I am trying to extend the tutorial with a small model created in blender. The model get loaded and rendered, but there are no animations to play. If I call pview from command line it shows no animations but if called from the chicken exporter (inside blender) plays animations nicely.
(I used the tag code on the console output as it does not change the identation)
So I think that the animations are exported correctly, but the code continues:
AnimControlCollection dummy_anims;
int ret;
auto_bind(dummy.node(), dummy_anims, 0);
ret=dummy_anims.get_num_anims();
std::cout << "Loaded " << ret << " animations!" << std::endl;
printing the following to stdout:
Loaded 0 animations!
and the final lines does not animate the model:
dummy_anims.loop("Punch",true);
window->loop_animations(0);
// Run the engine.
framework.main_loop();
// Shut down the engine when done.
framework.close_framework();
return (0);
I am expecting that the call to auto_bind would populate the AnimControlCollection, but found put that no animation was bind to the model. Am I doing something wrong?
Can someone clarify me what is that flag passed as final argument to auto_bind. The default value would be zero from the auto_bind.h header, but there are posts with the ~0 as argument and it did the job.

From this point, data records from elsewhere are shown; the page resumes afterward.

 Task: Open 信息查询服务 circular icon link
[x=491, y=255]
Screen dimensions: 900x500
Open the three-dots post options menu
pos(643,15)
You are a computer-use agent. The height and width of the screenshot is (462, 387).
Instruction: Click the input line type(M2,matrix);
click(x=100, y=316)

At last I found out that to get individual animations to work as I select I need to do:
int animnum=2; //Select a valid animation index
dummy_animation = dummy_anims.get_anim(animnum);
mystring = dummy_anims.get_anim_name(animnum);
std::cout << "Got anim named >" << mystring << "<" <<std::endl;
if (dummy_animation->has_anim()){
std::cout << "Animation Node is OK!!!" << std::endl;
}
else{
std::cout << "Animation Node is BAD!!!" << std::endl;
}
dummy_anims.loop(mystring.c_str(),true);
I was even able to add a few more animations and got they working very well. Panda3d seens pretty easy and fun to work, although there are some things not clear to me.
The third parameter to auto_bind() controls how forgiving the matching of animation to model should be. With 0, the default, it is important that all of your joint names (and the character name) be the same between animation and model. With ~0, as forgiving as possible, it will work even if some of your names do not match.
Thank you, I was able to get a single animation working also in pview. It took me some time to figure it out, maybe I got the wrong thinking paradigm for it.
So, lets say, if I want to create a model with many animations in a single .egg (or .bam) file and let my C++ code load the model and pick a animation, by its name, to play, then do I always have to pass ~0 as flag value?
You should assign the same character name to the model and all of its intended animations. The purpose of the character name is to indicate which skeleton the animation is intended to be used with.
This is not the same name as the animation name, which can be different for each animation, without requiring ~0.